Closed ekiefl closed 4 years ago
I fully agree. One solution is to literally add a new column to the genes table.
For instance, we can add a variable in constants, something like this:
known_gene_types = set([1: 'CODING',
2: 'NONCODING',
3: 'UNKNOWN')
We would also require a new column in external gene calls file, type
, that would have to have for each gene one of the known types. During import we can make sure everything checks out.
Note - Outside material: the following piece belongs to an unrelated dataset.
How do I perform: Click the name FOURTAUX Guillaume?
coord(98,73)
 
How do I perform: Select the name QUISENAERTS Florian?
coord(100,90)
If there is no column, we can set the type of each gene to 1
if we can get a translated DNA, and 2
if they have internal stop codons or len(gene_seq) % 3 != 0
(of course when we do this, noncoding gene sequences that happened to satisfy the % 3 != 0
criterion and lack 'internal stop codons' would erroneously be set as coding sequences, but it is still better than what's happening now).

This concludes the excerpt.